いちごの王さまは、サンリオの創業者で会長を務める、辻信太郎さんをモチーフにしています。企業理念は、『みんななかよく』。ハローキティとともに歩んできた、97歳。
辻さん
「これでいいですか? いい? これで。久しぶり」
この日は、社員をねぎらうために開かれたパーティー。
サンリオ社員
「『みんななかよく』という理念が大好きなんですけど、それを社員に見せてくれるところが、大好きです。見た目もそうだし、心もすごいチャーミングで。私たちの寿命の分も、会長に長生きしてほしいと思います」
今でも週に一度は会社を訪れ、社員とコミュニケーションを重ねています。いちごの王さまにとって一番の仕事が、サンリオの月刊紙『いちご新聞』にメッセージを寄せることです。

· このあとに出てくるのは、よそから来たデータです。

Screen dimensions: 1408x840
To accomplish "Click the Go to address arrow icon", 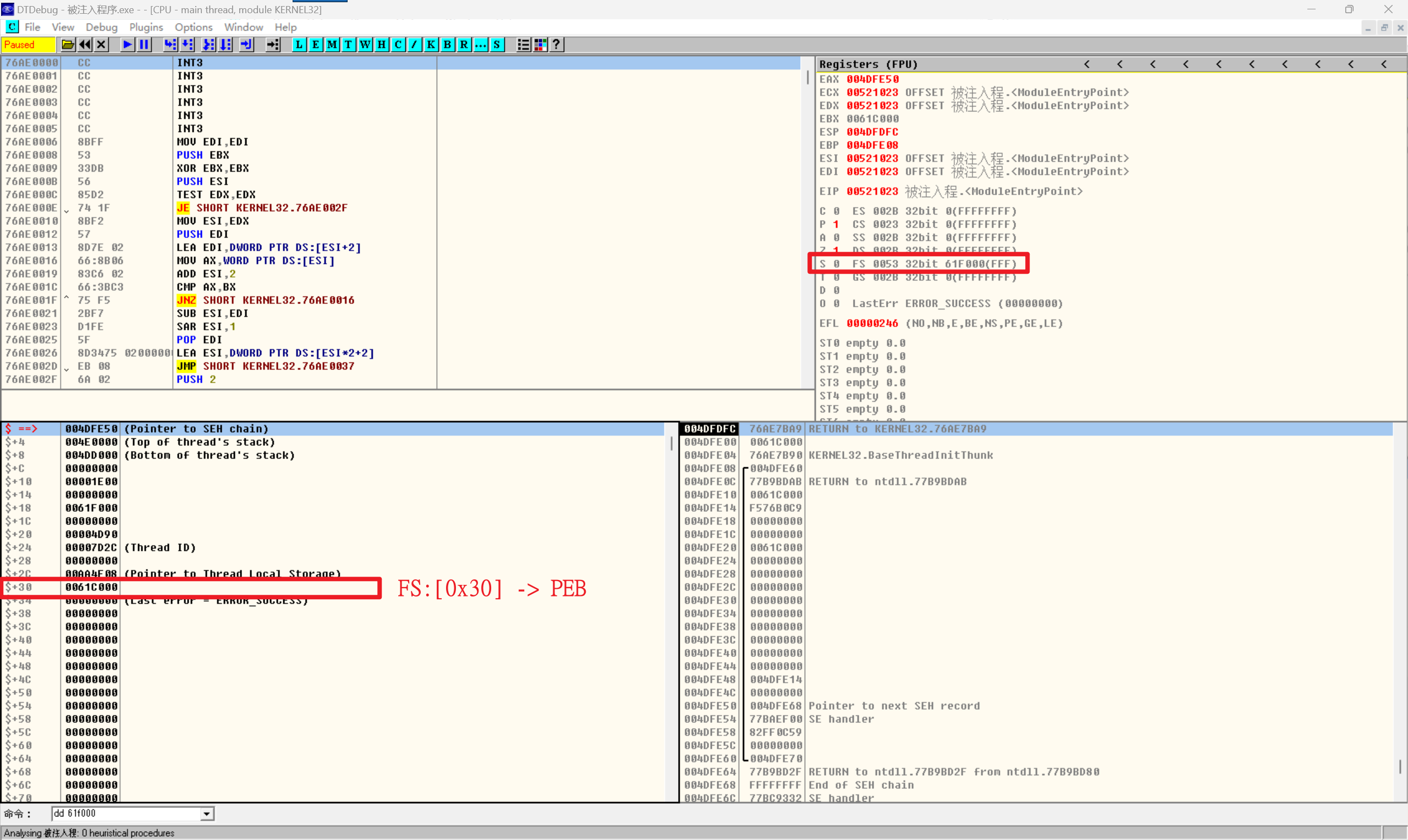I will tap(273, 45).
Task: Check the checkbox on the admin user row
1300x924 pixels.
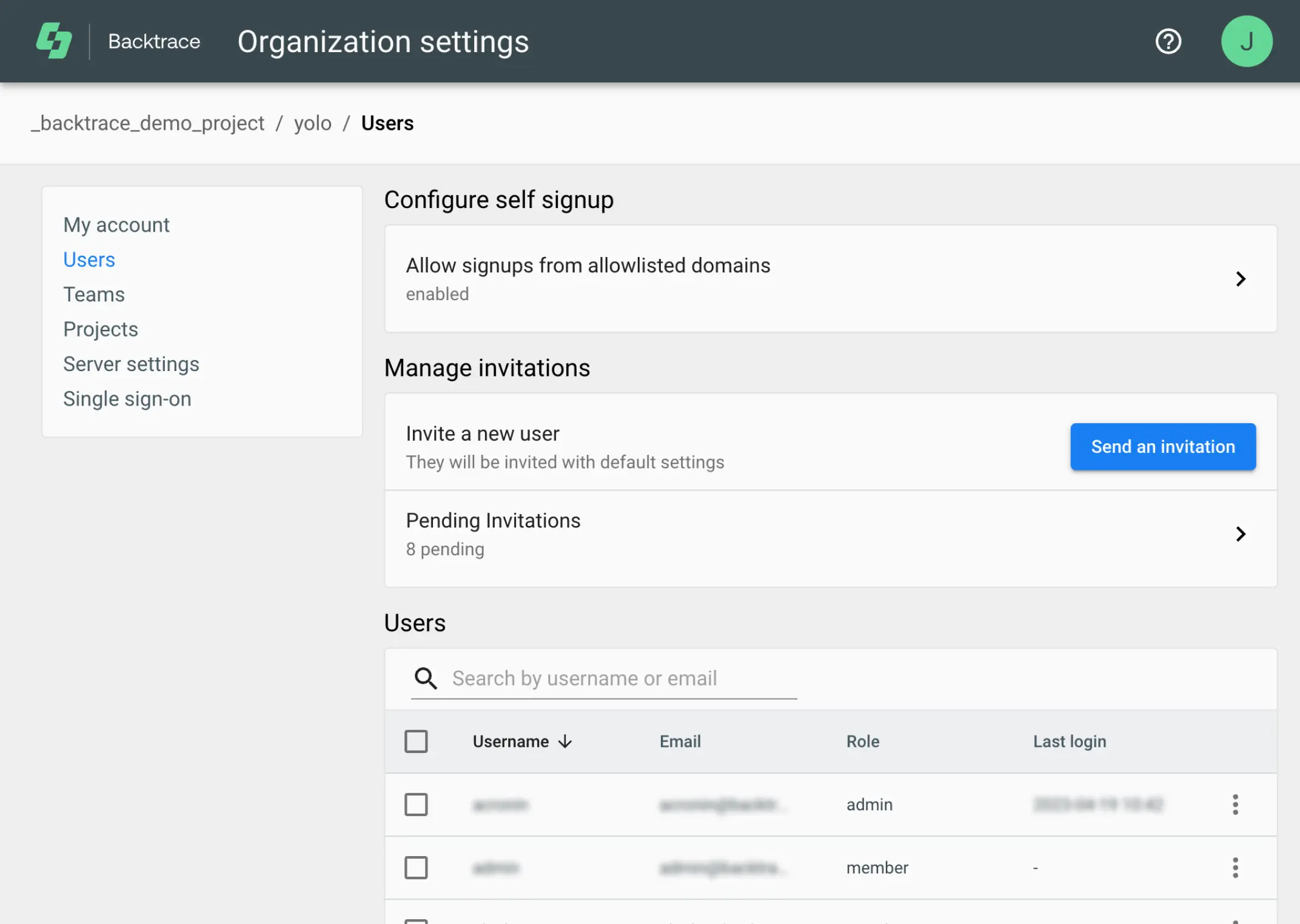Action: [x=416, y=805]
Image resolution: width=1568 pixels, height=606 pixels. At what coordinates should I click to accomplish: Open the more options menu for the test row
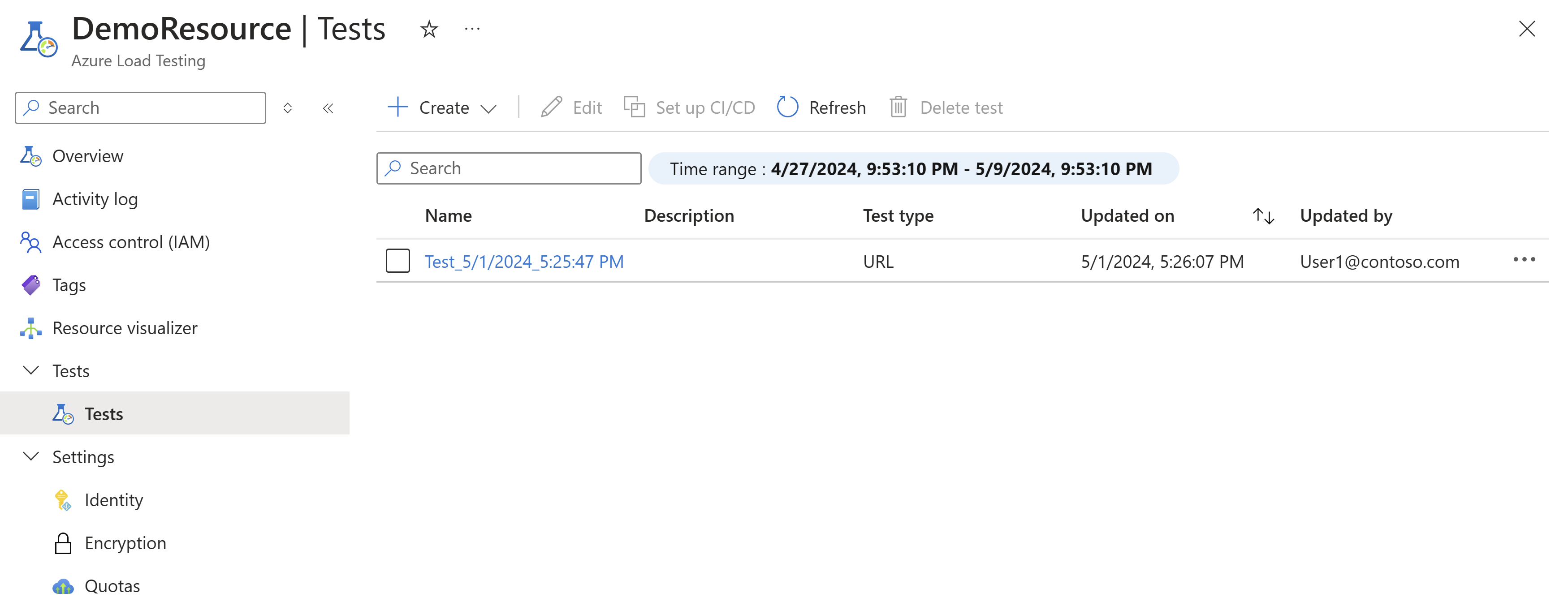coord(1524,260)
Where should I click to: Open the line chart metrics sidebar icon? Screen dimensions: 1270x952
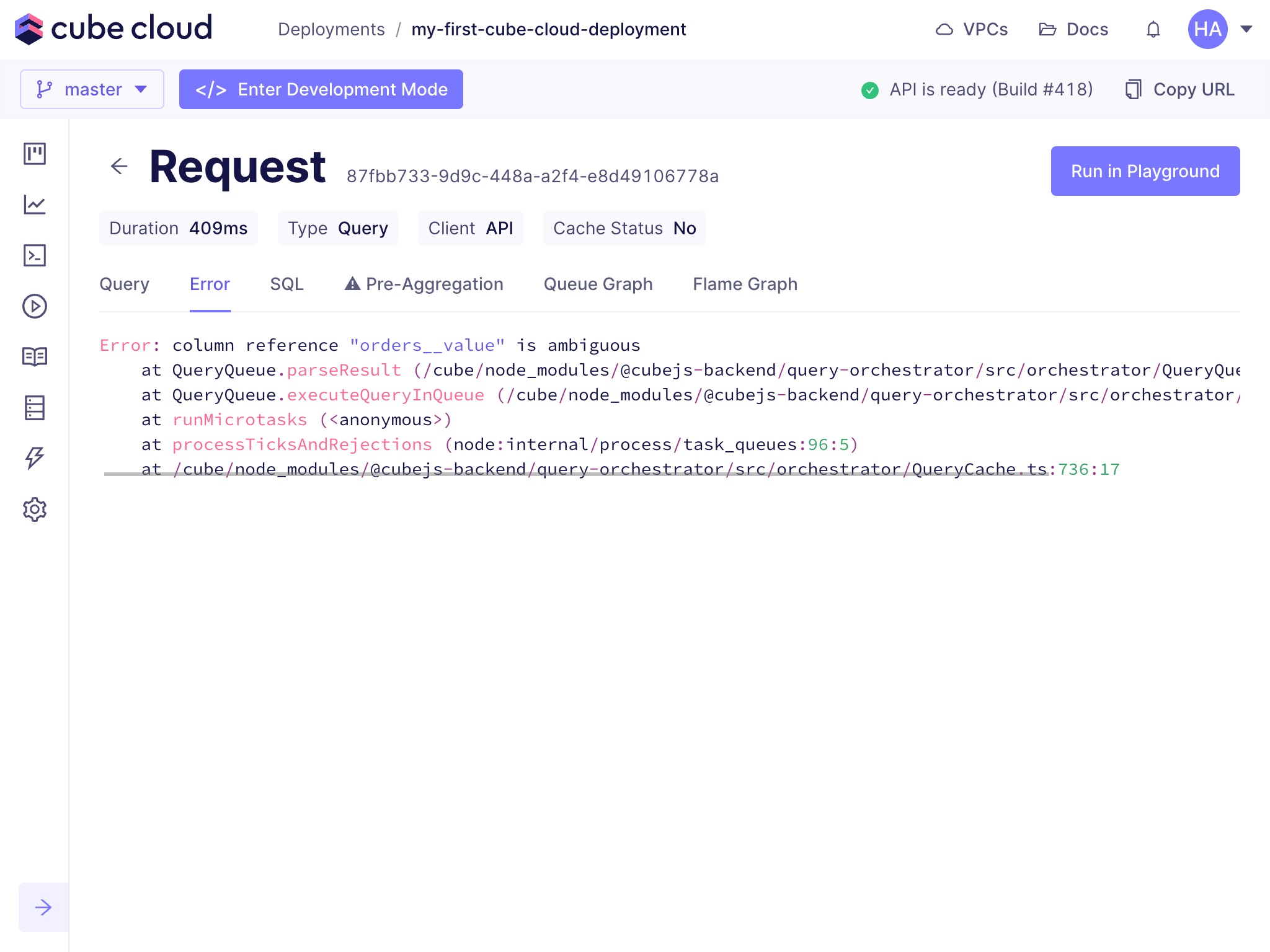tap(35, 205)
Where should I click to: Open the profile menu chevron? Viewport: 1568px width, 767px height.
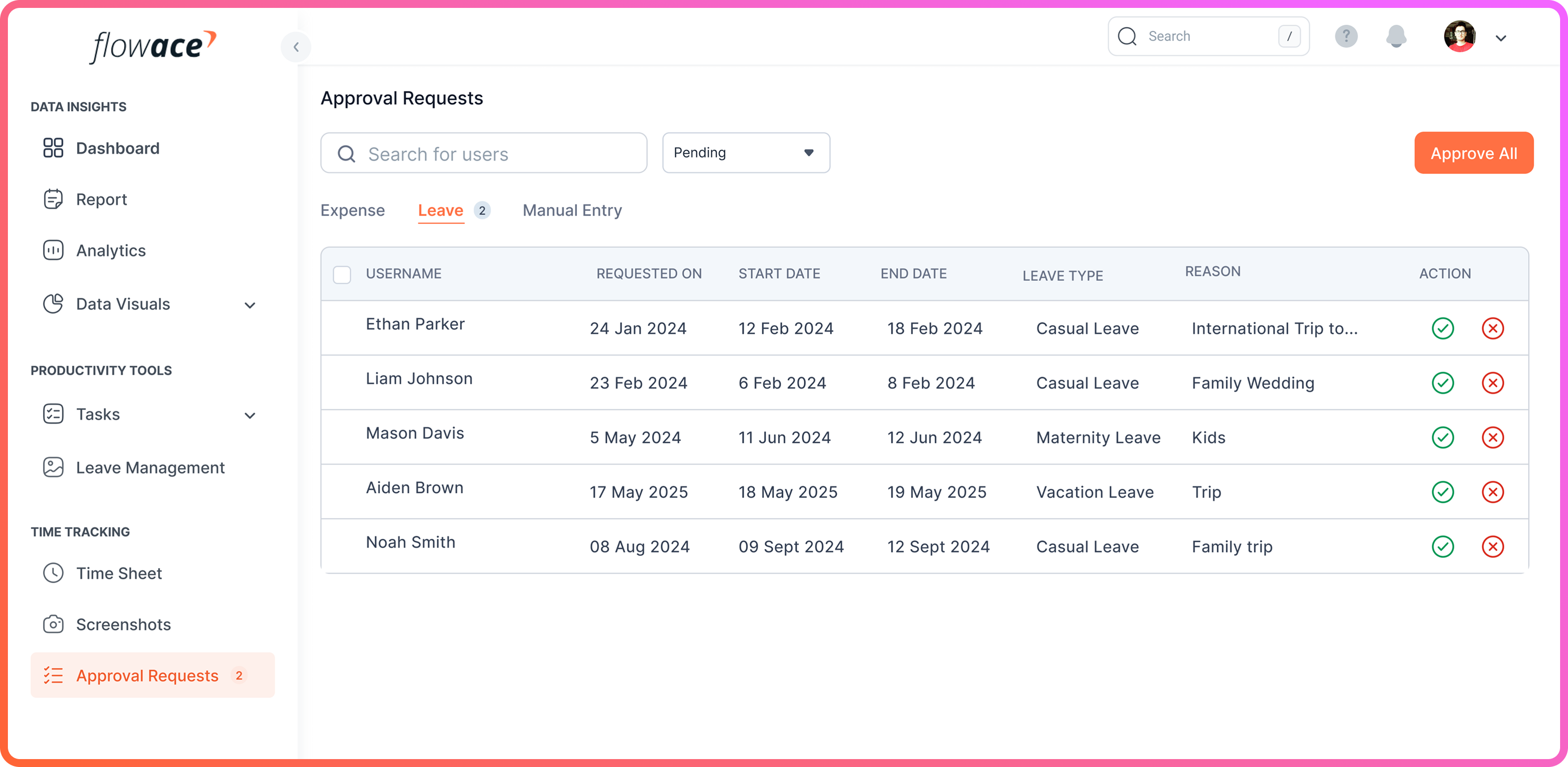pyautogui.click(x=1501, y=39)
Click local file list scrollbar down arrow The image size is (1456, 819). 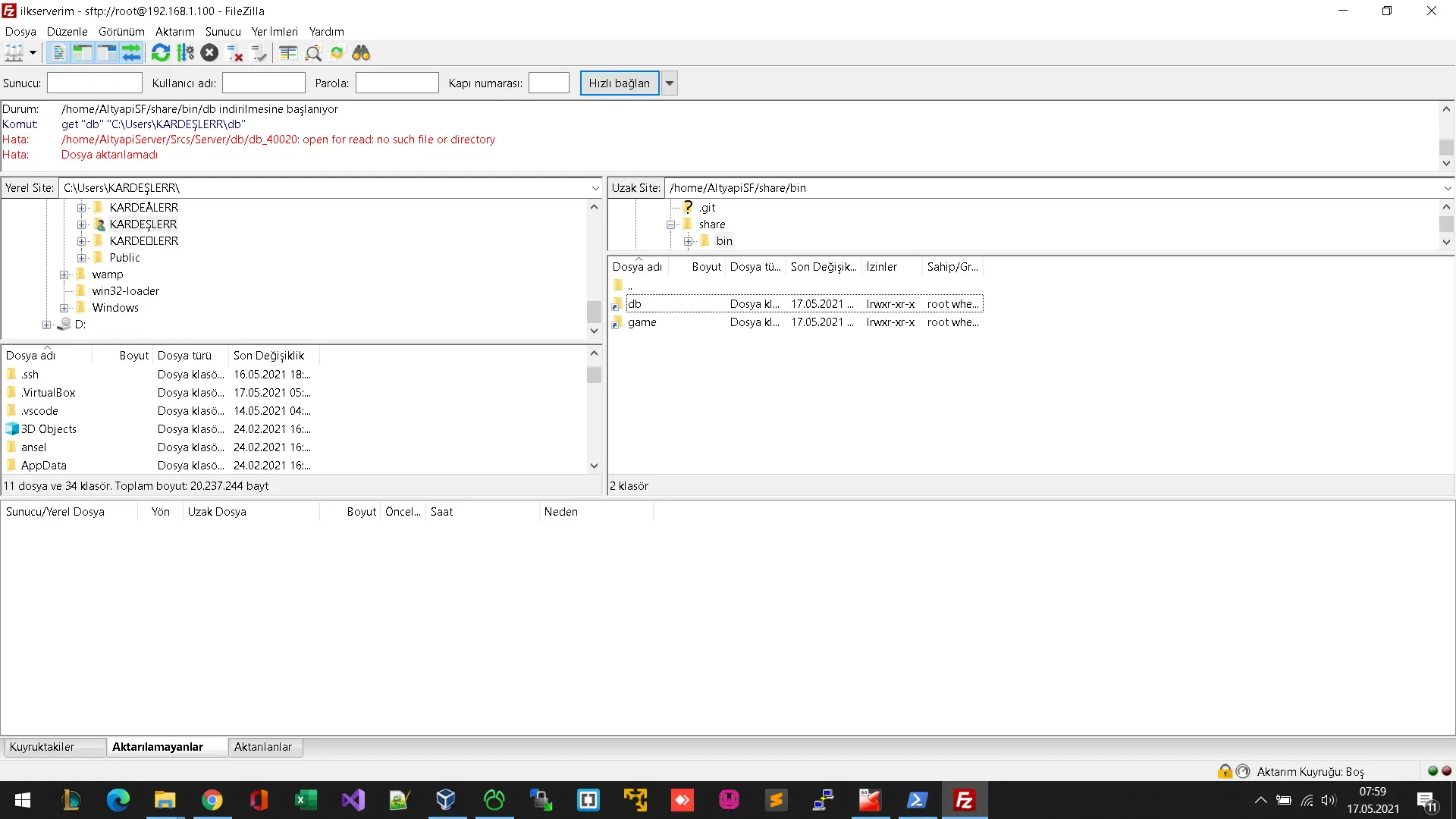pos(594,466)
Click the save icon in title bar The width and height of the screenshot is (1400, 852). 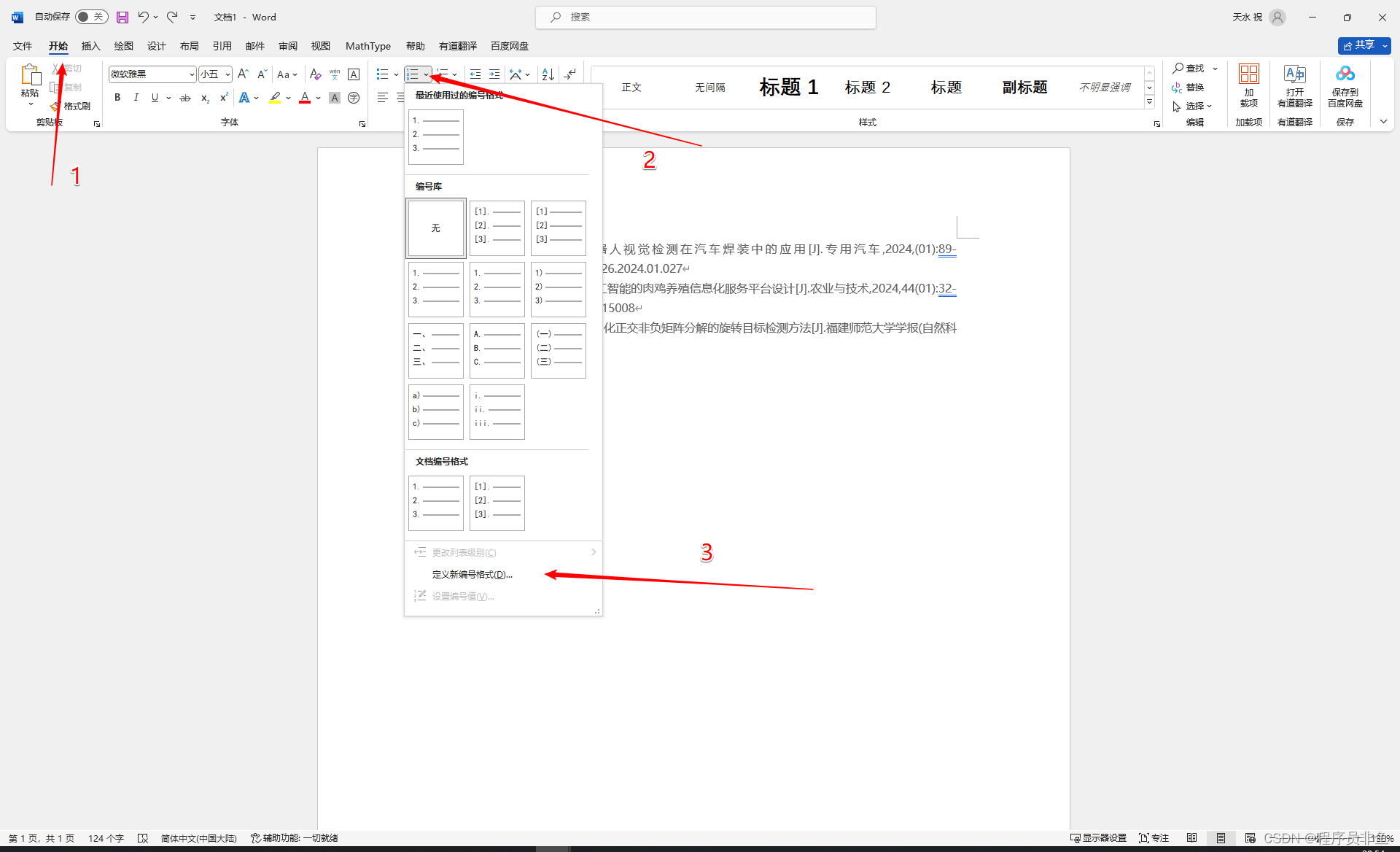click(122, 17)
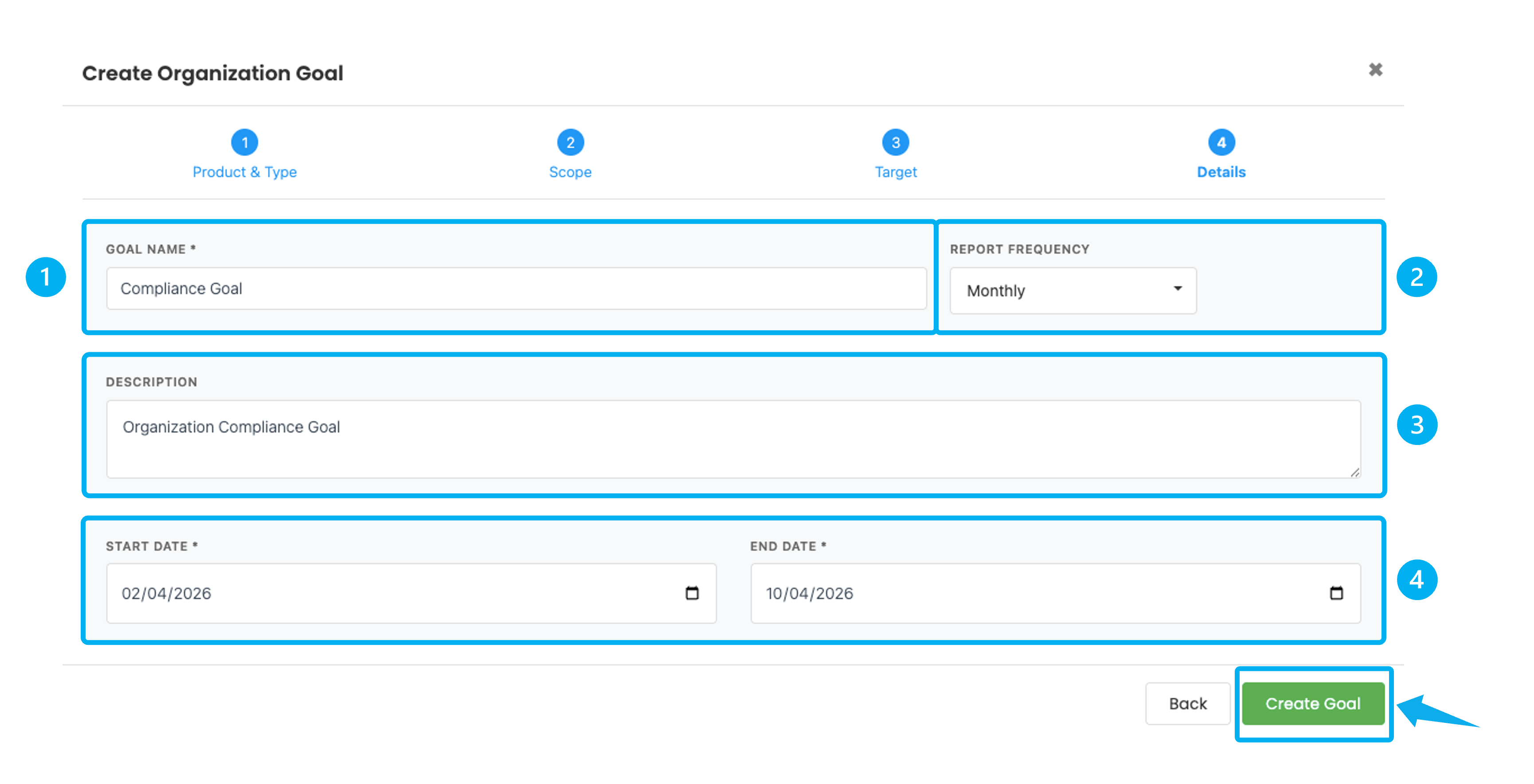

【「戦争だから仕方がない」78年前に、王さまの周りの大人たちは王さまにそう言いました。王さまの実家も燃えてしまいました。(いちご新聞2023年8月号)】
終戦1か月前の7月6日の夜から7日にかけ、山梨県内は、アメリカ軍の爆撃機131機による空襲を受けました。約2時間にわたって落とされた焼夷弾。死者は1127人、市街地の7割以上が焼け落ちました。
辻さん
「戦争ならば人を殺してもいいっていう時代だったんですね。なんでもない普通の人たちを、やたら殺し合うということは、どう考えたって正しくない」
辻さんの実家があった、山梨県甲府市。
辻さん
「そうだね、ここら辺」
市内の料亭、『三省楼』の跡取りとして生まれた辻さん。早くに母親を亡くし、父と弟、妹の4人家族で少年時代を過ごしました。
地元の住民
「ああ、辻さんですか」
辻さん
「僕が、昭和2年(生まれ)」
地元の住民
「私は、昭和4年」
辻さん
「じゃあ、2年早いんだ。あなたも春日小学校?」
地元の住民
「春日小学校。空襲で」
辻さん
「みんな焼けちゃったね」
火の手から逃げるなか目にした光景は、『いちご新聞』にも記されています。
「おぶさったような形で、死んでいた人がいたんです。どこかの人が、その人を起こしたの。そうしたら、その下に赤ちゃんがやっぱり死んでいた。きっと、赤ちゃんを抱いていたと思うんです」
でも、周囲の大人が口にしたのは…。
「『戦争だからしょうがない』と、僕はずっと言われてきた。『なぜ、戦争をするんだ?戦争は良くない』と言うと、『戦争はしょうがない』と。相手をやっつけるしか、自分たちは生きていけないと。そんな馬鹿なことはない、話し合ってくれと。それで、コミュニケーションの会社をつくっていったんです。サンリオは、コミュニケーションの会社なんです」
終戦から15年、1960年に創業したサンリオ。
辻さん 56歳・当時社長
「やっぱり親もいないから、友達に(家に)来てもらって、友達と話したり、友達の家に遊びに行ったり。その男の友達にやっぱり、自分も好きになってもらいたいと。愛されたいと」
『仲良くしたいのに、踏み出せない』
当時、辻さんが温めていたアイデアが、小さなプレゼントを贈り合うというコミュニケーションの形でした。
辻さん
「高いものでなくていいから。鉛筆1本でも消しゴム1つでもいいから、『あげることによって、仲良しの輪を広げていけるよ』と」
鉛筆1本、小さなプレゼントが広げる平和な世界は、ハローキティと約束した、相手に寄り添い、友達の輪を広げる未来。
辻さん
「みんなが仲良く助けあって、思いやりを持って生きていかなければだめだよ。“仲良く生きる”ということを、いちご新聞は中心に作っていったんですよ」
いちごの王さまは、ハローキティとともに訴え続けます。
【争いは破滅に向かうけれど、“なかよく”は、世界中を笑顔で結び付ける力を持っています。だから、王さまはこれからもずっとずっと、『みんななかよく』と言い続けていきたいと思います】
辻さん
「戦争なんて、人を殺すんだ。話し合い、絶対に武力で解決しようとしてはならない」
2024年10月6日放送 NNNドキュメント’24『キティちゃんと王さまの約束~鉛筆1本から描く平和~』をダイジェスト版にしました。